The work can be seen as an autonomous, standalone artwork, but is also the first materialisation and part of the ongoing process, long-term performance, and research structure Stand der Materie.




Am Wachsen – Ready To Switch

Excerpt from the book Stand der Materie:

Even during the process of sorting things out, I developed the concept for the exhibition. I engaged with the meaning of the term “Startgalerie” and with the function and form of a presence in public space, and I decided not to develop one or several individual works, but instead to arrange all of my possessions within the space and address them as a representative field that could be read by the viewer. My intention was not to show how minimalistically I live, but to come as close as possible to defining my position and to question a boundary between the public and the personal.

The second point was an examination of the function of the exhibition flyer as a representative carrier of information and of the space in which the exhibition took place. I decided to connect the two by printing the floor plan of the Startgalerie on one side of the A4 flyer. In this way, the information carrier was transformed into a potential carrier and assigned an additional function. For the informational side, two photographs were produced that contain the exhibition title within them: Am Wachsen and Ready To Switch.

An iron frame with passage function, installed at the entrance to the exhibition, had the task of making it more conscious that one was participating in a ritual. From the moment of passing through the frame, the visitor was no longer only entering the premises of the Startgalerie, but had stepped into an imaginary place.

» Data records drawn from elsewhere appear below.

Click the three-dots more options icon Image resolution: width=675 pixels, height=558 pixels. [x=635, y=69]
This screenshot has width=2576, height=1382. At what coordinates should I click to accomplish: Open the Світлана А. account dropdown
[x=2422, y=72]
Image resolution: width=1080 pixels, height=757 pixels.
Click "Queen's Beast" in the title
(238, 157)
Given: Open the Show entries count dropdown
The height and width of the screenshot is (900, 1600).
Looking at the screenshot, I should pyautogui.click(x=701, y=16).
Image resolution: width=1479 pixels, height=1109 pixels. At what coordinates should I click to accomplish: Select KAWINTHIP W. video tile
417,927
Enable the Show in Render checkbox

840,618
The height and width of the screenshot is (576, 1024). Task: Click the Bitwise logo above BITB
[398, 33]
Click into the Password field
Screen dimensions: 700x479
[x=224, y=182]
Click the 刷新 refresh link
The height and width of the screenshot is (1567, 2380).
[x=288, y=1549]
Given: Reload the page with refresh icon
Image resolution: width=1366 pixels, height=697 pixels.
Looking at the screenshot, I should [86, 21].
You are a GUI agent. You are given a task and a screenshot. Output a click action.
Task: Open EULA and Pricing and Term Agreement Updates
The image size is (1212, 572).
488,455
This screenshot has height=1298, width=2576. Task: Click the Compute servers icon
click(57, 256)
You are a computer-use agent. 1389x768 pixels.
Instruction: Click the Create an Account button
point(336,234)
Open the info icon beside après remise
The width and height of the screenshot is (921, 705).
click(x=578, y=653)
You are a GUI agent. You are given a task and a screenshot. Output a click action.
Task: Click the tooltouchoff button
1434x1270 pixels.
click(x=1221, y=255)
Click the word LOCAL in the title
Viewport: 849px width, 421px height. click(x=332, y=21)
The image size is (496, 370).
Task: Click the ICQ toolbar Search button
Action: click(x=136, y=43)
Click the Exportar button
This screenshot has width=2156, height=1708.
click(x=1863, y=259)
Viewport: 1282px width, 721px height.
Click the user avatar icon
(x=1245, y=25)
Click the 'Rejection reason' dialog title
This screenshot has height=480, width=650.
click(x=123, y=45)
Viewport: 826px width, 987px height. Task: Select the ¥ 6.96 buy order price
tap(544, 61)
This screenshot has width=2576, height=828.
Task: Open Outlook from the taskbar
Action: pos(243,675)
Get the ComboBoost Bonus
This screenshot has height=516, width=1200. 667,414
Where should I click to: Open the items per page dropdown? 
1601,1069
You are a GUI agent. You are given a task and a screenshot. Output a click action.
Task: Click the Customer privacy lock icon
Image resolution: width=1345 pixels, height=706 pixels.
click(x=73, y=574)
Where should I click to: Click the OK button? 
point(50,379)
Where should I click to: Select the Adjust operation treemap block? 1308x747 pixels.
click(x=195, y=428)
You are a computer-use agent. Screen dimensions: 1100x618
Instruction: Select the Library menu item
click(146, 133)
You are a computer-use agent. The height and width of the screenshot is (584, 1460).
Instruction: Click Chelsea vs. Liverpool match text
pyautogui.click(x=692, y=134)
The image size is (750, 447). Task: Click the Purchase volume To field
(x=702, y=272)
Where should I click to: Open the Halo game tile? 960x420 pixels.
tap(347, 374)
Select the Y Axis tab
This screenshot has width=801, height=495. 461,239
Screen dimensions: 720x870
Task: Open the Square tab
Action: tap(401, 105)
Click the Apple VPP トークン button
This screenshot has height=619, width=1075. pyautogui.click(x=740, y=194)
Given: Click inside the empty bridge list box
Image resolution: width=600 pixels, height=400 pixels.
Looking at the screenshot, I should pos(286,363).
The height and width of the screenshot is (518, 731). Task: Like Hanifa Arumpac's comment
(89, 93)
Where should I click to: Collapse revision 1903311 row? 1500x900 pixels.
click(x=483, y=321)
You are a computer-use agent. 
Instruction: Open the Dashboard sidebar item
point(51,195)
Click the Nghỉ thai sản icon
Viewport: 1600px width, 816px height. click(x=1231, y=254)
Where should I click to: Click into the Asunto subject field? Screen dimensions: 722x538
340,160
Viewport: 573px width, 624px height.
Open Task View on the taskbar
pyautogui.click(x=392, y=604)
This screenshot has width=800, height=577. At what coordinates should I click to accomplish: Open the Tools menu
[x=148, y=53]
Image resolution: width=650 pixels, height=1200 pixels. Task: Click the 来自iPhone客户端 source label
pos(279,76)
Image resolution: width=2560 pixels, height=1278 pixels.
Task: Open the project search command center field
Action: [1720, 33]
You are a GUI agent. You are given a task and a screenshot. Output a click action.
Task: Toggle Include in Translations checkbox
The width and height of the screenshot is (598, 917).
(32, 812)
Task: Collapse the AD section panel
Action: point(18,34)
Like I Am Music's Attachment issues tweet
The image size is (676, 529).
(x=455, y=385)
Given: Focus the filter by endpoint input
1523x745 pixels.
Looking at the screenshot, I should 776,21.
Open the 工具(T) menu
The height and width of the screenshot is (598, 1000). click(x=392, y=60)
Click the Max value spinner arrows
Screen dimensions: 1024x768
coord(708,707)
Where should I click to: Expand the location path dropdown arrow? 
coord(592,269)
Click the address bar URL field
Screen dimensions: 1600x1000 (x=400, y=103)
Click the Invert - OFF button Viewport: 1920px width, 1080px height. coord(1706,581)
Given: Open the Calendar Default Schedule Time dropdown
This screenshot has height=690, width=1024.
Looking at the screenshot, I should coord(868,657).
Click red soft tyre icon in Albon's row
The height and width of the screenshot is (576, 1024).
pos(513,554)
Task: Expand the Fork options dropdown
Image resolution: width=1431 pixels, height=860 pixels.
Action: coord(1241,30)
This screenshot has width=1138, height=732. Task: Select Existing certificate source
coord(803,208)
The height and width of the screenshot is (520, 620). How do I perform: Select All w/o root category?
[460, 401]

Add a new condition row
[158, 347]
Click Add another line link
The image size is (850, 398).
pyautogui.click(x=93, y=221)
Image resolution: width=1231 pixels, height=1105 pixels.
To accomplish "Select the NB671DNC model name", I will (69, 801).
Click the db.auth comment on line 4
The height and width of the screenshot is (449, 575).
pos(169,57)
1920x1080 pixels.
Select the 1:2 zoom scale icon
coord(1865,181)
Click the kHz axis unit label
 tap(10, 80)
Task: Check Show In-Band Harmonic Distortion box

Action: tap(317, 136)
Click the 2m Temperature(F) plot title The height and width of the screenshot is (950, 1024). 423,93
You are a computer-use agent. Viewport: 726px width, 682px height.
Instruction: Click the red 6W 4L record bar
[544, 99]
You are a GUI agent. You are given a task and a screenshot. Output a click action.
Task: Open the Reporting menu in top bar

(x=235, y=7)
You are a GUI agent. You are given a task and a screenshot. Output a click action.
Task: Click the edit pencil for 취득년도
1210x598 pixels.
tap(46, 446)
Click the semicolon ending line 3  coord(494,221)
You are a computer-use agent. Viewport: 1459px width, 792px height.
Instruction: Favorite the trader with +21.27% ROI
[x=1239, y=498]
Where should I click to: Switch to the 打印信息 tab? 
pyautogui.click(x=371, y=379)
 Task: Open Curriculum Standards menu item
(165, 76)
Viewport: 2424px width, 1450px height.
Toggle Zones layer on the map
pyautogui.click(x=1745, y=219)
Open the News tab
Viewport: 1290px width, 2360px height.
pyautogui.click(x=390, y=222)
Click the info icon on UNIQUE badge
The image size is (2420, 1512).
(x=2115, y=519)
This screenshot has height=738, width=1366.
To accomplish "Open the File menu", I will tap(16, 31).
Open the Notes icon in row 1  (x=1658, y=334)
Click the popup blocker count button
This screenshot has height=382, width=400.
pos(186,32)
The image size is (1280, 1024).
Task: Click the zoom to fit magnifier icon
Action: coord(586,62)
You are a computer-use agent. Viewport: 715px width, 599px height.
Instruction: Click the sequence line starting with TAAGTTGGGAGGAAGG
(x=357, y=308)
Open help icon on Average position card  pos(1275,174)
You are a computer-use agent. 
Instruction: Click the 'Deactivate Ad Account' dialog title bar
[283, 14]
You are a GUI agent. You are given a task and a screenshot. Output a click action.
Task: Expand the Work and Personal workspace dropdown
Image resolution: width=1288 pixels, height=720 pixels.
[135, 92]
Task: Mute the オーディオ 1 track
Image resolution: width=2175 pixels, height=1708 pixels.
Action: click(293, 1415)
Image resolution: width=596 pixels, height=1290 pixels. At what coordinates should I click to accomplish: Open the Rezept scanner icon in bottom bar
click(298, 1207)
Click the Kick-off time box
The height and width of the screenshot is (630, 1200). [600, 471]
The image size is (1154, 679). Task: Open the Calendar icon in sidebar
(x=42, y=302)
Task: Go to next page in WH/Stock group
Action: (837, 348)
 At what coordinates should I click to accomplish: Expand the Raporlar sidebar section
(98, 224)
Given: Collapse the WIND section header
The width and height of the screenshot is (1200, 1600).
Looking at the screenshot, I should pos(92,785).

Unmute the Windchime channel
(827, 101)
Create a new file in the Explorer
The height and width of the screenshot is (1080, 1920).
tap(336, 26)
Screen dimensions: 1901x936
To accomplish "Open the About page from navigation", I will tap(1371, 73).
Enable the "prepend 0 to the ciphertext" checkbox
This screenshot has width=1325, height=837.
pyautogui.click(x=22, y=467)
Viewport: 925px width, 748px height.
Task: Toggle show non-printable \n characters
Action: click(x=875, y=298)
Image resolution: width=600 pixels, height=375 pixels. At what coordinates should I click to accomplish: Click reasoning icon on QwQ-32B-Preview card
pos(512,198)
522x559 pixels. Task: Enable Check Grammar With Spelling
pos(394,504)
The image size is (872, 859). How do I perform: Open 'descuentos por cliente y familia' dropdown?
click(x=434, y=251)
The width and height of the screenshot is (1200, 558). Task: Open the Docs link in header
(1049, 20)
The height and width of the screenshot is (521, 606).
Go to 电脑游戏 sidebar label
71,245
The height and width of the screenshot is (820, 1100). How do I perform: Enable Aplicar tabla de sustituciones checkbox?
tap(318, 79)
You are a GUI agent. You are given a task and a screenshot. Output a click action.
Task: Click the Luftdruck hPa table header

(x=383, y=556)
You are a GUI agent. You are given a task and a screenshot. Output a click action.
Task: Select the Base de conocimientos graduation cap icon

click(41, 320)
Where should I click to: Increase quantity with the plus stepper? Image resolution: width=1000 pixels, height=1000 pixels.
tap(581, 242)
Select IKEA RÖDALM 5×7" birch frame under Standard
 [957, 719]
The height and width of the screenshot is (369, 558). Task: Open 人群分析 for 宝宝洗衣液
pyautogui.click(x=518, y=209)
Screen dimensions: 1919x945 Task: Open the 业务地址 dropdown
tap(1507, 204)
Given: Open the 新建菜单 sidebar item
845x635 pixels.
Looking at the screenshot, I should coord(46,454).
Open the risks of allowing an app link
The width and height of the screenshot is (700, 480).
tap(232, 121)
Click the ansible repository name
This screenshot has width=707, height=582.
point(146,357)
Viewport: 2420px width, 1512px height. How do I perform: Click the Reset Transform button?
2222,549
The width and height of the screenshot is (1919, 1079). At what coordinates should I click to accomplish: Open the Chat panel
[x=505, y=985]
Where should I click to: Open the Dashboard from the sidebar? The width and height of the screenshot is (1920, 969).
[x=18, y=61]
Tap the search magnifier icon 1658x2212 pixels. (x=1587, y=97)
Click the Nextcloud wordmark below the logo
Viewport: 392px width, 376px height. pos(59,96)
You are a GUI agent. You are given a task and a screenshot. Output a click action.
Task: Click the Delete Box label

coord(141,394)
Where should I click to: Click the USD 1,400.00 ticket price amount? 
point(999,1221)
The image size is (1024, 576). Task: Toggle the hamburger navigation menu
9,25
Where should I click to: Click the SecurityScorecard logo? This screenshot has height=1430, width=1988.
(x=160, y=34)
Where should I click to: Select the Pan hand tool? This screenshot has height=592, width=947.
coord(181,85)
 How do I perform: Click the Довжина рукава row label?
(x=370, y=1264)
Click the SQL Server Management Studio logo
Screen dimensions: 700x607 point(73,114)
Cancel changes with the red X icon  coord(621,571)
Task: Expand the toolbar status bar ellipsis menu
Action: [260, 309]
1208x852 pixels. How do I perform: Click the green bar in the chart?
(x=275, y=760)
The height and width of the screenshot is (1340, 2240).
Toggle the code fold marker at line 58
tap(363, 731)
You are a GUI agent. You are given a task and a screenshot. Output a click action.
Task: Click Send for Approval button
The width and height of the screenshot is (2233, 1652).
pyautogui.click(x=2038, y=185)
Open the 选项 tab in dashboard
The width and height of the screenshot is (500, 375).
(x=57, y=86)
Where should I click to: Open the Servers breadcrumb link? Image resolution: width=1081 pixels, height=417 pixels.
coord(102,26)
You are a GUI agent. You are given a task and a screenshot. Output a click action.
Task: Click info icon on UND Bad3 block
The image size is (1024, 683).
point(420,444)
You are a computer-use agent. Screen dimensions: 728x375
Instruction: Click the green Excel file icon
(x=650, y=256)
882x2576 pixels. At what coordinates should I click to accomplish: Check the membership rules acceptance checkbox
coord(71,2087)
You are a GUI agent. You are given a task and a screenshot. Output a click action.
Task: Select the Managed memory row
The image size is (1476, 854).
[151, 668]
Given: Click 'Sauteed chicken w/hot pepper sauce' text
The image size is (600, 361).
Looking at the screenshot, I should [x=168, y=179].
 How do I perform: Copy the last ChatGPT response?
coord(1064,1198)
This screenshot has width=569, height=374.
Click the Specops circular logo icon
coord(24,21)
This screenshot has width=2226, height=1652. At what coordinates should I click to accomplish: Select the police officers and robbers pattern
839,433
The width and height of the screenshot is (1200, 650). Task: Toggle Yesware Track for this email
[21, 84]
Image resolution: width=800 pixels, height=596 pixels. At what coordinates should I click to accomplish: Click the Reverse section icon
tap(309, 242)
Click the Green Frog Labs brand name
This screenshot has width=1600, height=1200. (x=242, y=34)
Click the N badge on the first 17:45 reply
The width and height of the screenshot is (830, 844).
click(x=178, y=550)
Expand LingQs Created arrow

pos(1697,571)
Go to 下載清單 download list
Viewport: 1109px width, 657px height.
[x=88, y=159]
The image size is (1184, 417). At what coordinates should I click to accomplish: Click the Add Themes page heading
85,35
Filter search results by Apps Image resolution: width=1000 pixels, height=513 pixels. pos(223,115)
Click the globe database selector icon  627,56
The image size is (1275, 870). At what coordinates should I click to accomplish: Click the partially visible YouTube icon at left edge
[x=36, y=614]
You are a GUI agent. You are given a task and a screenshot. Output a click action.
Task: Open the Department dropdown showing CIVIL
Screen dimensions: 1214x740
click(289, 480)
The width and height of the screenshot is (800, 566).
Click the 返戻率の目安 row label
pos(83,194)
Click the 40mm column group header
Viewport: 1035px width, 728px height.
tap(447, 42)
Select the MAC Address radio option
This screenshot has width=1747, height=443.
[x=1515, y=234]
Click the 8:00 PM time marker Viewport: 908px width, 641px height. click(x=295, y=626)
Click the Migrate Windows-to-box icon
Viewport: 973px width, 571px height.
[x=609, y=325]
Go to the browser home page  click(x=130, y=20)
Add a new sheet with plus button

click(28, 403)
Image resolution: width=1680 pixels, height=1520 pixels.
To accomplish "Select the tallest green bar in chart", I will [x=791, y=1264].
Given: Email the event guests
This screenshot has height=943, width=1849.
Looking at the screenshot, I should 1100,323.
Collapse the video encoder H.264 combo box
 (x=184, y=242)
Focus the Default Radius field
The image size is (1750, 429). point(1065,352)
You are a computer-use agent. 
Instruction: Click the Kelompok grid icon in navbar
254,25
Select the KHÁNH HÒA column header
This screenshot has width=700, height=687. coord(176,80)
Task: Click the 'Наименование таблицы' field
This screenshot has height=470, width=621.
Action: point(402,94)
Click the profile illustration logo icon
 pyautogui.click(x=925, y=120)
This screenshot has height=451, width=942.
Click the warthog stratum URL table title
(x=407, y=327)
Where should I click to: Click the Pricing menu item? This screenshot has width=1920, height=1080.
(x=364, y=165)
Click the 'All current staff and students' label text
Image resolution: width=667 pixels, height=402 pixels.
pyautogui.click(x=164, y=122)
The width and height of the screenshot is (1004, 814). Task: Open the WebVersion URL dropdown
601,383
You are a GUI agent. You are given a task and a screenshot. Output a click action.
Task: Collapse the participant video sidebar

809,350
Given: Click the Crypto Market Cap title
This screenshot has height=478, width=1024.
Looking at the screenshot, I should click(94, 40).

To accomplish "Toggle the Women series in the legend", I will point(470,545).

The third point of my intention was to create a moment in which I would experience a collective consciousness together with the audience. From this thought I developed a ritual in which, through the execution of an action, I directed the attention of the visitors in such a way that, within our consciousness, nothing existed except the present.

When passing through the frame, the visitor was given a previously prepared exhibition flyer, which fulfilled two functions in the action that followed. The first function was to anonymise the identity of the individual participants in order to gain a neutrality within the group and to intensify the significance of the place. The second function was to concentrate the attention of all participants, at the same time, on an element that was perceptible only for a brief moment.

After the visitor had passed through the frame and received the tool of the action (the prepared flyer), they had to take one of 100 numbered key tags from the wall. The numbers were not visible; they were arranged randomly in a grid of 10 × 10. Their role was to assign an individual significance to the participants during the later course of the action.

Once everyone was inside, I removed the iron frame. There was no longer any possibility of leaving the imaginary space. I then climbed onto a scaffold and looked down into the crowd through the holes cut into the flyer. The participants in the action followed my instruction and looked back up at me through the flyer.

At that moment, the tool held in front of their faces became a filter of perception. I had only two possibilities: either to see the entire group as a whole, or to connect automatically with individuals through direct eye contact. It was a highly charged moment. I realised that I was in a situation in which a process was leading me to a result that was giving me something I had never experienced before. My awareness of the presence of all my possessions in the room intensified the feeling even further. I knew that nothing existed except the here and now. My goal had been reached.

The climax of the ritual was documented photographically and materialised one week later. A group portrait came into being, inserted into the iron frame through which all participants had previously passed. An object carrying a story within itself was created.

At the finissage on 6 November, all of my works and potential carriers were assigned to the numbers on the key tags. Everyone who appeared in the group portrait, and who therefore possessed one of the key tags, received the corresponding object as a gift.

For me, the act of giving these things away, and the transfer of the value onto Gruppenbild 1, was connected to a questioning of the potential of artistic products and of the position of the artist.